Dead Poets Society captures the very essence of this battle.

Robert Sean Leonard is brilliantly cast as Neil, an artistic soul desperately trapped in a straight-laced life by his father. In fact, the opening scenes foreshadow the weight Neil’s father holds over him when he is forced to quit the school annual after a discussion Neil’s father has with one of the headmasters. Neil quits the annual because as he puts it, “What choice do I have?”

Yet, after meeting Mr. Keating, who dares his classes to do more, to be more, and to ultimately walk to the beat of a different drummer, Neil finds his soul set ablaze. He spearheads the resuscitation of the Dead Poets Society meetings at Welton Academy. He takes his artistic defiance a step further when he auditions for a role in a local theatre’s production of A Midsummer’s Night Dream. This time, instead of worrying about his father’s reaction, he pens a note of permission from his father on the typewriter in his room. Neil is growing, walking to the beat of a different drum, and daring to be his own man. He is embracing the spirit of carpe diem.
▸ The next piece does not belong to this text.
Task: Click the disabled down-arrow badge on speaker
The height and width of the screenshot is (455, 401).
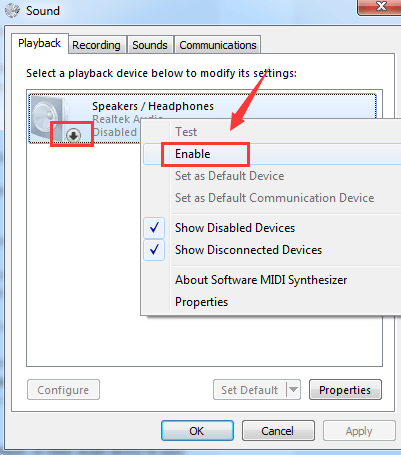Action: pyautogui.click(x=73, y=135)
Why the change of heart? Is it really Mr. Keating or is it simply that Neil has given himself permission to be who he is finally because for the first time, he has been exposed to someone who says it okay to do so?

Neil’s father predictably discovers his son’s deception and calls him on it the day the play is set to open. His father attends the play, dragging him home afterward. There’s a discussion during which Neil is firmly told he will not be returning to Welton but will instead be attending a military academy. That’s all there is to it, he’s told. The family goes to bed, the father putting his things in their places before he lays down under the covers.

Then, the scene.

It’s a chillingly well done scene, actually, one which draws you into Neil’s mind and the process of suicide one goes through. Each movement, each act, very deliberate. It is this scene during which Neil lets go of his inner child forever, now that he sees only a future ahead of him filled with stuffed shirts, windows of opportunity and doors leading to open fields of passion slamming shut all around him. This life, the one without his inner child, it is not for him, and therefore, he must leave this world.
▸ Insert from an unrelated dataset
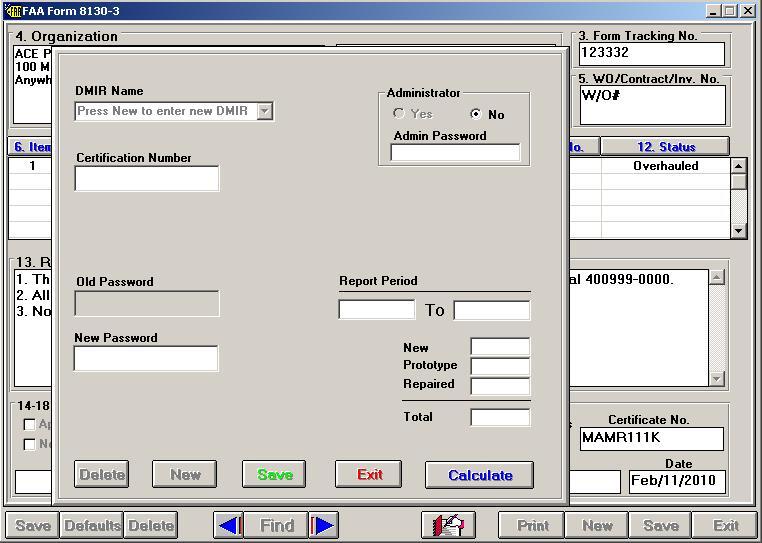Click the 12. Status column header
762x543 pixels.
coord(665,147)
You see, when we take away the choices a person has, we take away their independence. We steal the very essence of their being, their joy. In a sense, we jack open their mouths and yank their inner child right out when we force someone to conform to a certain methodology of being. If we were all meant to be exactly alike, we would not have originated anywhere other than a factory. Instead, we sprout up all over the world in all sorts of environments, even the most impossible ones.
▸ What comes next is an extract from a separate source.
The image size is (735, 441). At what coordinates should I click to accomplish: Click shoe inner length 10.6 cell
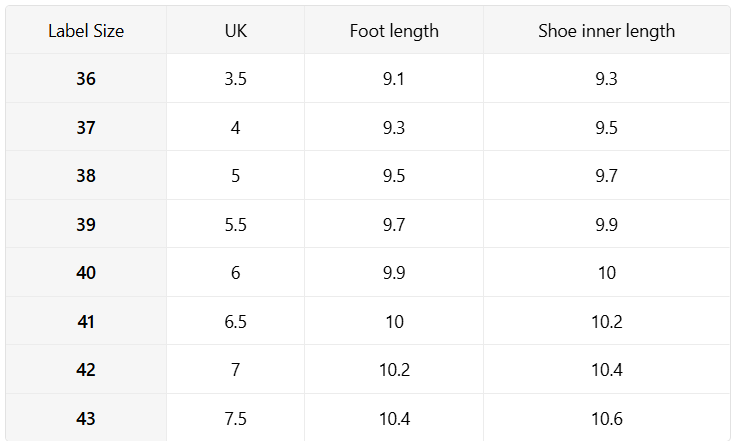tap(607, 418)
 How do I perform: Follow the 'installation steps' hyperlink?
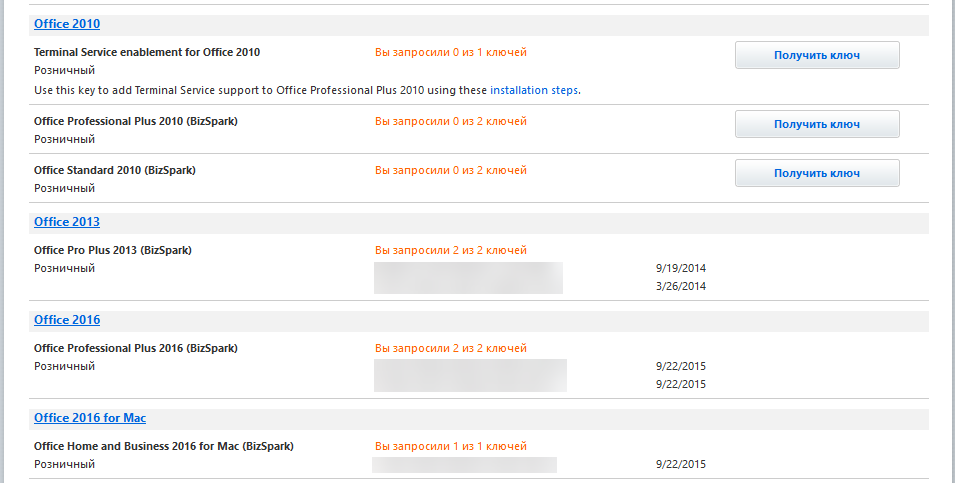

Our lives are meant to be lived despite our environments. We choose to thrive, we choose to fail. We choose to grow up or remain children. We choose joy, we choose sorrow. We choose to wallow and ruminate or do what we can and let go. Are these easy choices? Hell no. Are they possible choices? Hell yes.

Life is a choice. Thriving, a choice. Stretching yourself way beyond your comfort zone – a choice. Our overall path may not be a choice, but the steps we take along it are our choices to make. We can choose to trod along the muddy road or skip in the rain, stopping to jump in the puddles, giggling as we are covered head to toe in the slimy brown dirt.

What will you choose today? Will you choose to harrumph, put up your umbrella and frown angrily at the gathering clouds?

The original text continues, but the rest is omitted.